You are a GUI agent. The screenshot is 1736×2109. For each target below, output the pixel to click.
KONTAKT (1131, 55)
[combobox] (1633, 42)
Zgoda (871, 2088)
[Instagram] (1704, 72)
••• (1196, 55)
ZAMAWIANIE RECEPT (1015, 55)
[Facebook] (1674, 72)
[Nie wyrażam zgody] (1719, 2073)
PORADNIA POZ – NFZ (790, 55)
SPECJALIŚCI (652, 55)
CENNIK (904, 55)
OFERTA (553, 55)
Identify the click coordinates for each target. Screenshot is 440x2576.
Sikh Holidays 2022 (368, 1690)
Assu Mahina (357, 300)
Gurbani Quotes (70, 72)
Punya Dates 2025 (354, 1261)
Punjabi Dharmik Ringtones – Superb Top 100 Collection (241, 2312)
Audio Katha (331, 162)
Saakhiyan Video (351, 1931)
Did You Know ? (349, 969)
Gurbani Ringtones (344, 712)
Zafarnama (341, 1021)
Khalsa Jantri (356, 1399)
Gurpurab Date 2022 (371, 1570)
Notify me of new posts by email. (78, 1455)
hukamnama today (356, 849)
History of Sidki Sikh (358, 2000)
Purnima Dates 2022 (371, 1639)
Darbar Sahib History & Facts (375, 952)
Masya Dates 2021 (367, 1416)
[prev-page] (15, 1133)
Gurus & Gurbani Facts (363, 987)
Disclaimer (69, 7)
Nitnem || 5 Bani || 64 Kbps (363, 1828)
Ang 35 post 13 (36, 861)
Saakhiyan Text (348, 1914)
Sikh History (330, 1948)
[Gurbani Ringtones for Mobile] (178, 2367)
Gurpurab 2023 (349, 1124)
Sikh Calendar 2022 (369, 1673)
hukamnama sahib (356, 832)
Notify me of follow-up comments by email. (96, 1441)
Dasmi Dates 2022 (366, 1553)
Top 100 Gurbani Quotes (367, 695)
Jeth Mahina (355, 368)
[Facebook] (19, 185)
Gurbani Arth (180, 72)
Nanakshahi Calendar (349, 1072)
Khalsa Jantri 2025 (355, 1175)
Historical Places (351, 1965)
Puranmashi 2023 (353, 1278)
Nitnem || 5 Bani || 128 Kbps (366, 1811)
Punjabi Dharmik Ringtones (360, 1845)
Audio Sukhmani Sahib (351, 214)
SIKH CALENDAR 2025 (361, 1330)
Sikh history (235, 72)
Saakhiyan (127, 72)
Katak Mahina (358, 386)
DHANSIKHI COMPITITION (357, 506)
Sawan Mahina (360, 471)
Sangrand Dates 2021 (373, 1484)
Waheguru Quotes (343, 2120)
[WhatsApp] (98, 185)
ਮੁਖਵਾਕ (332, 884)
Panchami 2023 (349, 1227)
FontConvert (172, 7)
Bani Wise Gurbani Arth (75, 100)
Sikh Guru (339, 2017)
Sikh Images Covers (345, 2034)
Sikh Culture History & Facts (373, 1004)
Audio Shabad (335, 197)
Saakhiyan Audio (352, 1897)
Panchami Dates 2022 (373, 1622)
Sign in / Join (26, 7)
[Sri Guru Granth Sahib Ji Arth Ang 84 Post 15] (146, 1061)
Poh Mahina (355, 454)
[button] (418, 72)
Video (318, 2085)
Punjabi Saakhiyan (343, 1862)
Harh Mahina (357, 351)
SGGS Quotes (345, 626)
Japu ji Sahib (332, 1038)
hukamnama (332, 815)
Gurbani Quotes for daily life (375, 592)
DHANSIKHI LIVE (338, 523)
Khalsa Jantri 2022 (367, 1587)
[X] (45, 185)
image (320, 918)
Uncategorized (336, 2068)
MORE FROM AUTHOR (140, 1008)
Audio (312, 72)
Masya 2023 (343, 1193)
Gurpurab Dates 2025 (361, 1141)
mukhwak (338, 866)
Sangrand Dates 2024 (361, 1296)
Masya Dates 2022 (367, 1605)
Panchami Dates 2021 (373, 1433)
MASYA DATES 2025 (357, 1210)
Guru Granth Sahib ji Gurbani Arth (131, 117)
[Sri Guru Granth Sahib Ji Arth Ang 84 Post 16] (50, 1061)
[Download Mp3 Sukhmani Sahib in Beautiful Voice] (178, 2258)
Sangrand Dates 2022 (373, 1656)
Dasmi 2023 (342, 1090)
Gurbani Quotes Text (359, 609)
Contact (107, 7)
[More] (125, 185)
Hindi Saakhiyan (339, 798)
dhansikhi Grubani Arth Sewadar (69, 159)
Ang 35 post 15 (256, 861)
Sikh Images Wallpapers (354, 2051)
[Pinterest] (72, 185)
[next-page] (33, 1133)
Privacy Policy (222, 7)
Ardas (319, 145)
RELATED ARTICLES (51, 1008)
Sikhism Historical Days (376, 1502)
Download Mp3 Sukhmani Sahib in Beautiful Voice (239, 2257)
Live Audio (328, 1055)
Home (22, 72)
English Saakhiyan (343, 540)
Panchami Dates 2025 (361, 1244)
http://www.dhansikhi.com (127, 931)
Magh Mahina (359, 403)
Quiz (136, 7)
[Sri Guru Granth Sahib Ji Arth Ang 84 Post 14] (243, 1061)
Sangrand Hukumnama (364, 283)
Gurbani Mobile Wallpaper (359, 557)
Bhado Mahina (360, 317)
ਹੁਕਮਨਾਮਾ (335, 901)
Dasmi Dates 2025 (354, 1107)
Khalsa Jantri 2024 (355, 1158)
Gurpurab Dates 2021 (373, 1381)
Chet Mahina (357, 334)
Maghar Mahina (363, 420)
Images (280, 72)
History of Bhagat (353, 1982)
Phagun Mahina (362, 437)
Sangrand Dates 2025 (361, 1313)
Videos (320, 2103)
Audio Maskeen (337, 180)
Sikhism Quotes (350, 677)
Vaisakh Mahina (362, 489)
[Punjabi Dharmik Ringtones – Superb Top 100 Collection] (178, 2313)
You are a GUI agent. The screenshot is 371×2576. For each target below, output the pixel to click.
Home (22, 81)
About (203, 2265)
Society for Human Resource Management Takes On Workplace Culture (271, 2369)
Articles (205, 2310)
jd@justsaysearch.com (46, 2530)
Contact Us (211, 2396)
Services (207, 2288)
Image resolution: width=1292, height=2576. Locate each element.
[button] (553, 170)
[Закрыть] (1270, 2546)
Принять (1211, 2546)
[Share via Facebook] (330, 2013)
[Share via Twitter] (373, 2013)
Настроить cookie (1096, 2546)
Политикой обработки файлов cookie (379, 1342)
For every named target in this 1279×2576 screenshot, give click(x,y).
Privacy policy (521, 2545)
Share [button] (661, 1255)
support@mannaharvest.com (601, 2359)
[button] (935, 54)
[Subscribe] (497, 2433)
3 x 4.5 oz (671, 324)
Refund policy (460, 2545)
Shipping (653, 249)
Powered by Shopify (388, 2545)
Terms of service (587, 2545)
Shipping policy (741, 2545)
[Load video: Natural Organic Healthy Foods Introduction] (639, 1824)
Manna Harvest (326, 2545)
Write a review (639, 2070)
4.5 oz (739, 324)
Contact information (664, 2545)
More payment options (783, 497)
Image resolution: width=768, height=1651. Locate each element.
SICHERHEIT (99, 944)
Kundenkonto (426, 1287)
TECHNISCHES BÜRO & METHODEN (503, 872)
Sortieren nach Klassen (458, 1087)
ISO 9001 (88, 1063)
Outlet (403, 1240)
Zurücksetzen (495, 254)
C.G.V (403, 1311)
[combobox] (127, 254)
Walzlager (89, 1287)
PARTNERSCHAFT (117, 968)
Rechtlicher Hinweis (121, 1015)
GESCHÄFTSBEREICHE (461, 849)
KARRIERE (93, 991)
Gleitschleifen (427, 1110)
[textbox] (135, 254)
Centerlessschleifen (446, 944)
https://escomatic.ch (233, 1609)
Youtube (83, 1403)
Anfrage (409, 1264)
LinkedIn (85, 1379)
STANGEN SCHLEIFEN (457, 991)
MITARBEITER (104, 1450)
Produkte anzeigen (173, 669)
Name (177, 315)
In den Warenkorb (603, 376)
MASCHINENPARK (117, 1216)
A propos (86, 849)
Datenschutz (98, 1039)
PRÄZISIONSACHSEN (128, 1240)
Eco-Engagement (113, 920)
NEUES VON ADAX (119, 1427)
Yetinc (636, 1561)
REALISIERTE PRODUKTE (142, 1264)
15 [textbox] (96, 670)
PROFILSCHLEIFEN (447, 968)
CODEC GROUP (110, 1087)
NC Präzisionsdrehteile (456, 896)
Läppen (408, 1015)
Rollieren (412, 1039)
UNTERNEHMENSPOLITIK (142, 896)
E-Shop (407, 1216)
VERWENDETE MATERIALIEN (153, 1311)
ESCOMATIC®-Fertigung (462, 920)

_ _ _ _ _

Of the lines in the data, report each one containing the string "Dasmi".

Dasmi Dates 2022 (366, 1553)
Dasmi 2023 (342, 1090)
Dasmi Dates 2025 (354, 1107)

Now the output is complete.